Its not a bluff its clearly mentioned in BENQ specs about the aspect ratio 16:9, which invariably means 21.5 technically. And about reducing the viewable area, well that could be debatable. Which aspect ratio you prefer entirely depends on the prime usage, while 16:10 gives you a slight better expanded view native HDTV resolutions still uses 16:9 aspect ratio so if your usage of the monitor is more as an HDTV ( which would justify the purchase with HDMI option ) you would want to stick to 16:9 as you would not want ending up with those black bars while watching Full HD content. However there is still can be a small problem, lots of upcoming bluerays/DVDs do not use the 16:9 (1.78) aspect ratio, instead, use a 2.39 AR, so you might still end up with black bars on the top and bottom while watching those discs.

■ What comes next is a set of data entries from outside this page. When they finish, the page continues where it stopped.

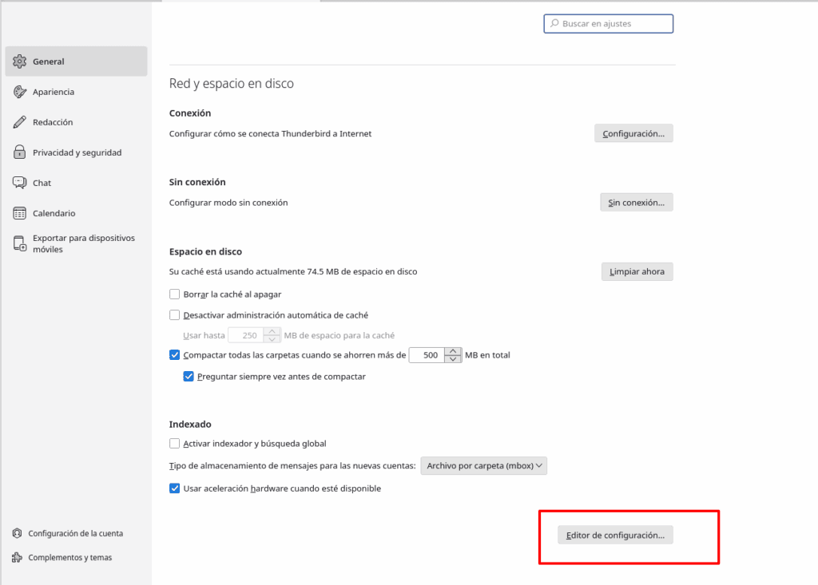Open the Editor de configuración button
The image size is (818, 585).
615,536
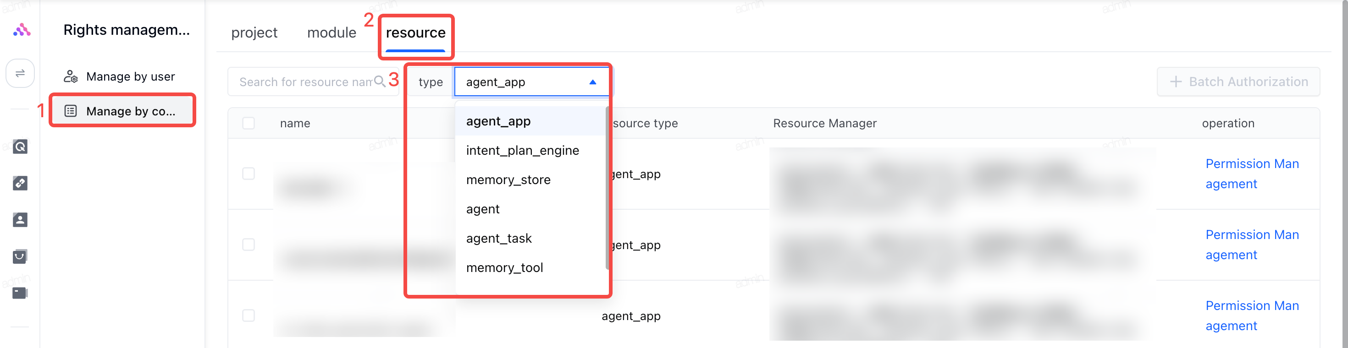Open first row Permission Management link

click(x=1252, y=173)
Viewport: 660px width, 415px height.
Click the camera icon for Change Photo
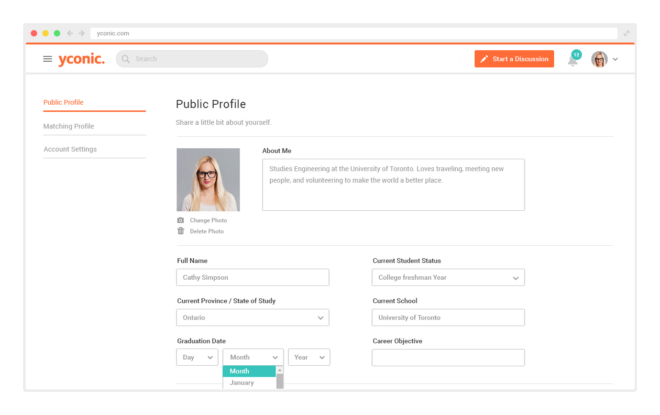click(x=180, y=220)
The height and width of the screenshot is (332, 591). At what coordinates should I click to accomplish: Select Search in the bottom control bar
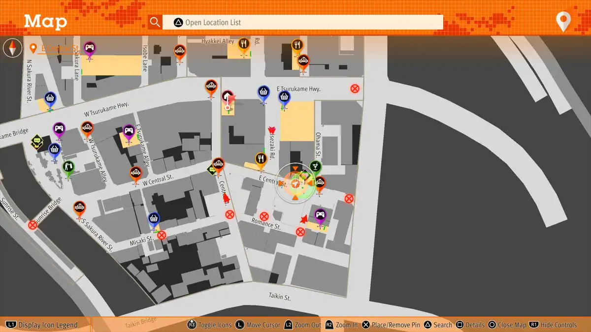coord(437,325)
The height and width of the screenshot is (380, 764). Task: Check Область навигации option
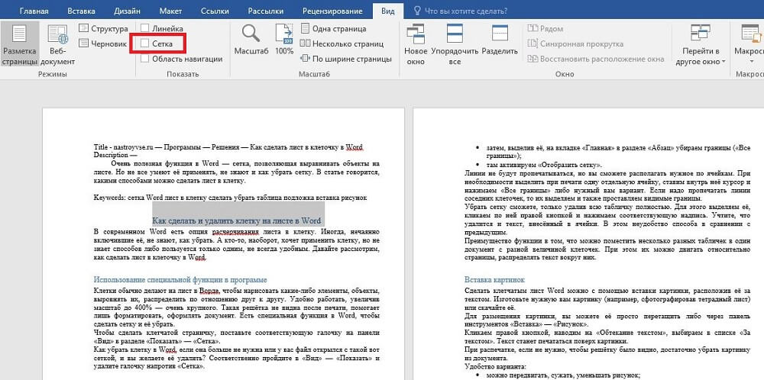pyautogui.click(x=145, y=59)
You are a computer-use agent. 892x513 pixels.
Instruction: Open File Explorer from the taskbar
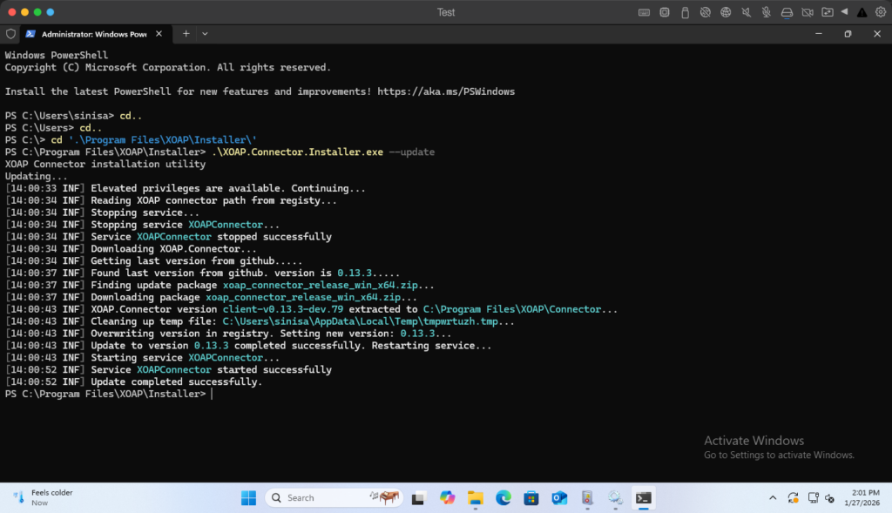475,498
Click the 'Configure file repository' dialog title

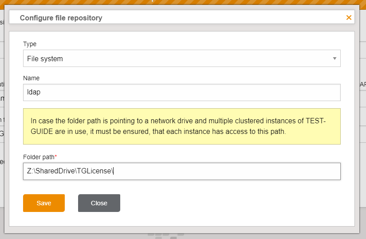(61, 18)
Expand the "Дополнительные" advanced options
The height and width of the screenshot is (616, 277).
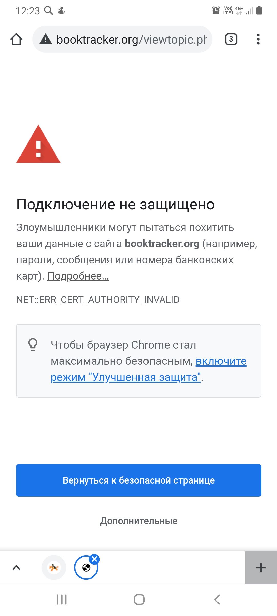(139, 521)
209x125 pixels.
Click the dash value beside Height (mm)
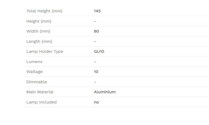(95, 21)
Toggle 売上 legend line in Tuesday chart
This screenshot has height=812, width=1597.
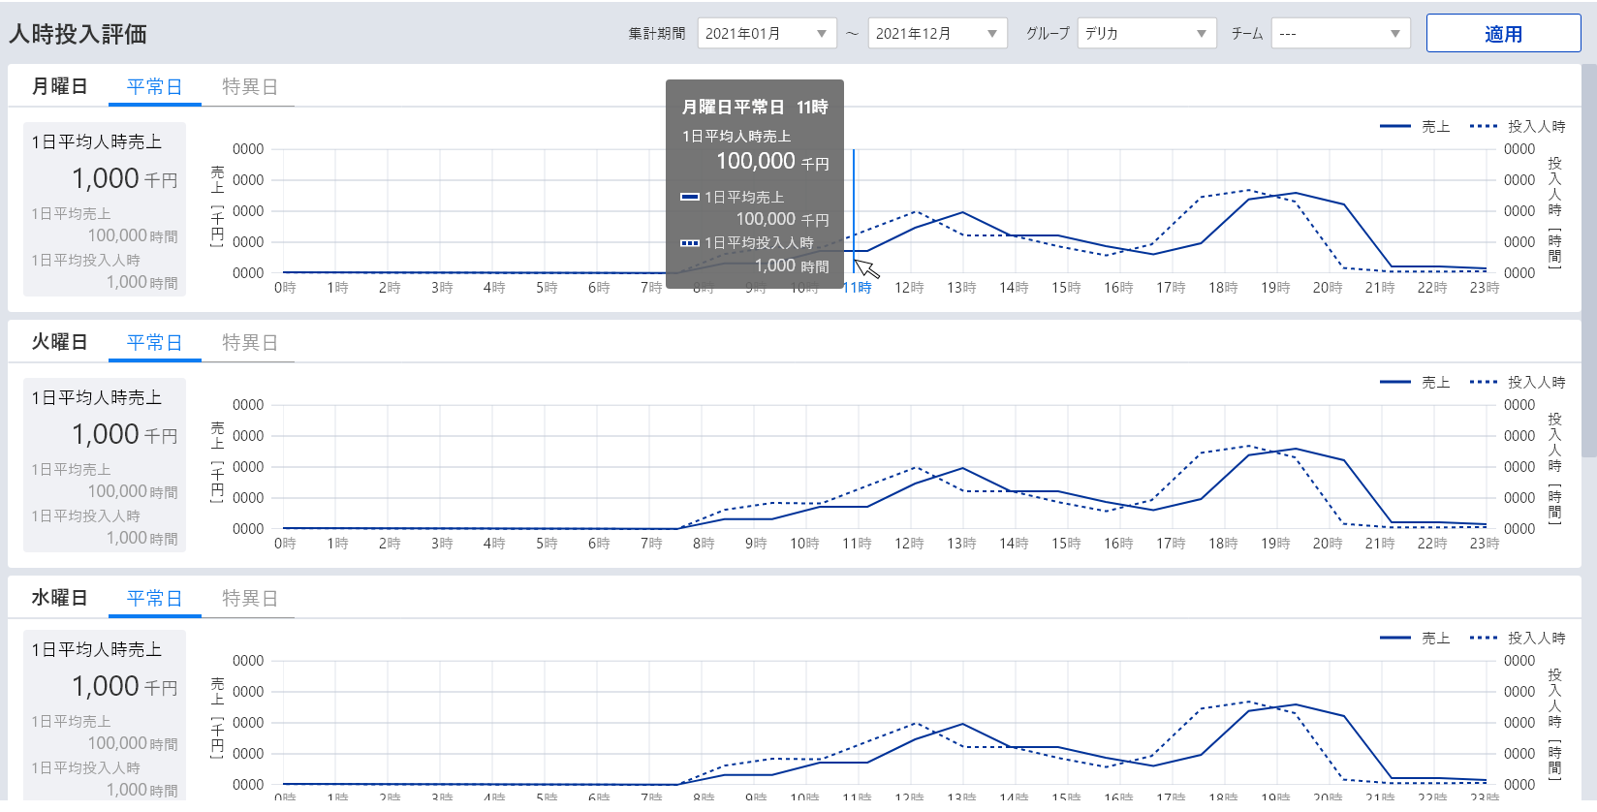point(1416,383)
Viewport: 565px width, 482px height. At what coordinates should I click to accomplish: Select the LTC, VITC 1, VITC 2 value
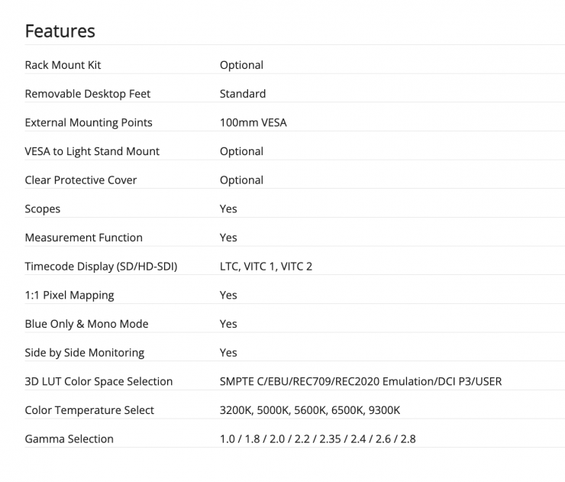[266, 267]
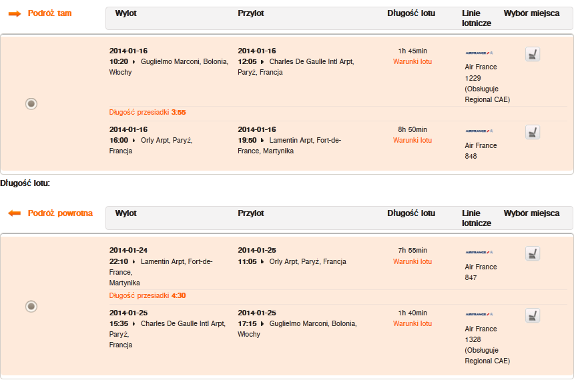Click the Podróż powrotna heading
The width and height of the screenshot is (576, 380).
pyautogui.click(x=60, y=213)
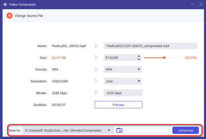206x139 pixels.
Task: Start compression with the Compress button
Action: [185, 131]
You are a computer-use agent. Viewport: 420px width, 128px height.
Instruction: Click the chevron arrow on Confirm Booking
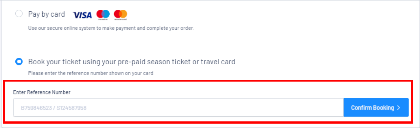coord(398,108)
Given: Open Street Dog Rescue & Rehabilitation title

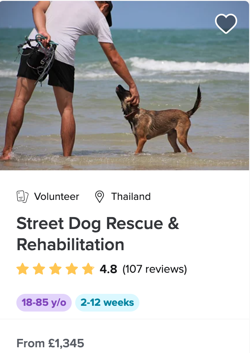Looking at the screenshot, I should (98, 234).
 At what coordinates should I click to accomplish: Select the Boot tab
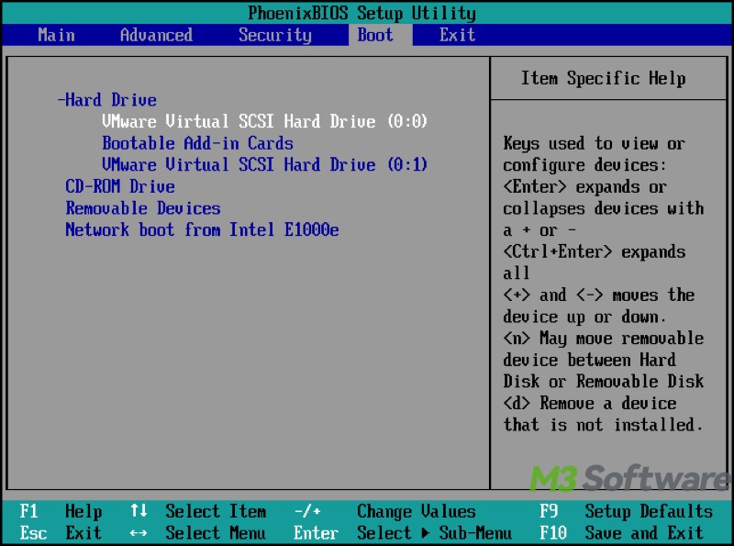click(375, 35)
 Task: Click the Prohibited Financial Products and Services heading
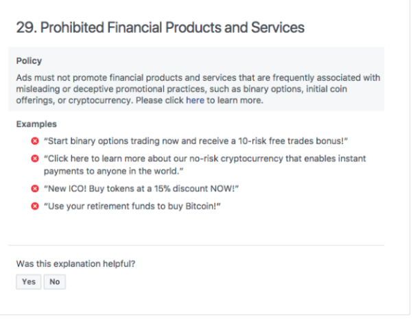click(160, 27)
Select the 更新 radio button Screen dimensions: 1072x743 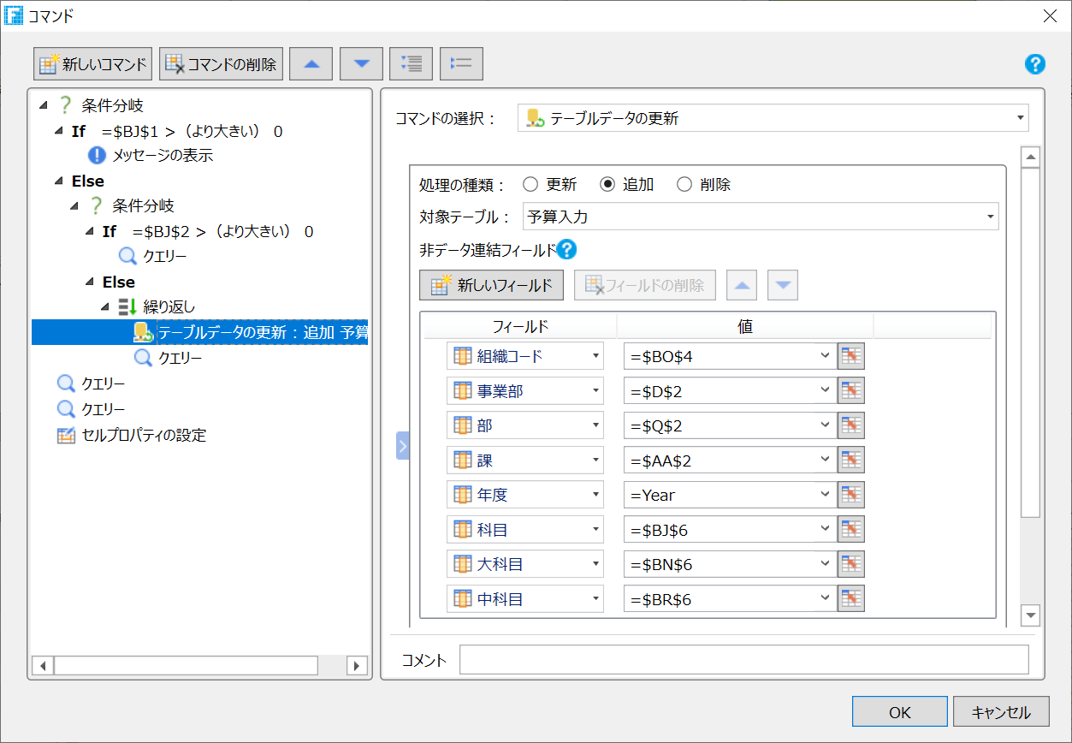pos(529,184)
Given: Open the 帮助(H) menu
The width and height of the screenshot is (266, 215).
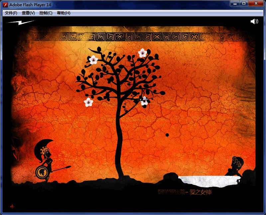Looking at the screenshot, I should point(64,13).
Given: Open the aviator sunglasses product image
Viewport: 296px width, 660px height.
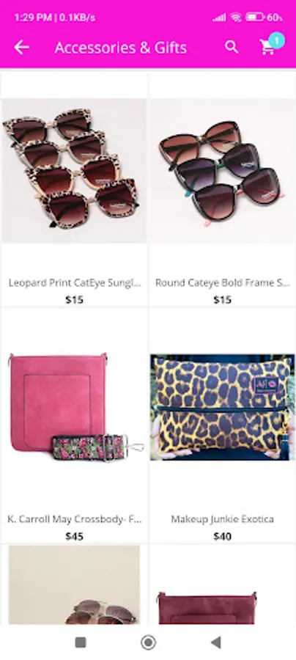Looking at the screenshot, I should [x=74, y=584].
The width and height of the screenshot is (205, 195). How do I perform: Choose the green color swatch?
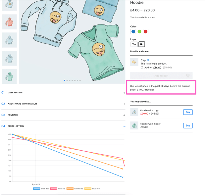pos(139,31)
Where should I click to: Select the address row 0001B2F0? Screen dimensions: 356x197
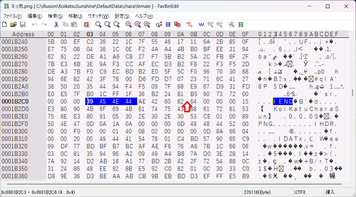pyautogui.click(x=15, y=124)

But I'd still go for 16:9 if I am gonna use my monitor as an HDTV as well.


----------



## realdan (Jan 5, 2009)

i m also looking for a new lcd monitor..

by the way..is it better to buy it from a shop or online? what one is faster? have never bought any thingy from dell india so far.

any recommended model from samsung range...


----------



## rajiv0188 (Jan 11, 2009)

Re: Best 22" LCD Within 14k!!!

best 22" LCD is samsung 2233sw it offers a dynamic contrast ratio of 15:000 n price is around 12k, also LG 2252TE is an energy efficient model n it is also good but price is 13k.


----------



## redmanc (Jan 11, 2009)

How much does a samsungT220 cost ? and how good is it ?


----------



## realdan (Jan 11, 2009)

rajiv0188 said:


> Re: Best 22" LCD Within 14k!!!
> 
> best 22" LCD is samsung 2233sw it offers a dynamic contrast ratio of 15:000 n price is around 12k, also LG 2252TE is an energy efficient model n it is also good but price is 13k.



is the samsung 2233SW available in kolkata..am interested in this model now...


----------



## emmarbee (Jan 11, 2009)

realdan, go for Dell SP2208WFP - the best. I had bought it for 17k. 
If you cant afford that much, try Dell S2209W ( I'm not sure whether its good- ask others). In fact I'm gonna start a new thread myself


----------



## ruturaj3 (Jan 11, 2009)

Anyone knows about Dell SP2309W. It is on dell's usa site.

*accessories.us.dell.com/sna/products/Displays/productdetail.aspx?c=us&l=en&s=dhs&cs=19&sku=320-7641

Instead of going for 21.5 isn't 23 is better.

And what is the use dynamic contrast ratio ?


----------



## realdan (Jan 12, 2009)

emmarbee said:


> realdan, go for Dell SP2208WFP - the best. I had bought it for 17k.
> If you cant afford that much, try Dell S2209W ( I'm not sure whether its good- ask others). In fact I'm gonna start a new thread myself



well did you buy the sp2208wfp online? and when?
last i check on dell india..i cant find the model S2209W...
the samsung 2233Sw seem not bad...what do you guys think? is it available in the market? did anyone buy it? and where? and a what price?


----------



## emmarbee (Jan 13, 2009)

realdan said:


> well did you buy the sp2208wfp online? and when?
> last i check on dell india..i cant find the model S2209W...
> the samsung 2233Sw seem not bad...what do you guys think? is it available in the market? did anyone buy it? and where? and a what price?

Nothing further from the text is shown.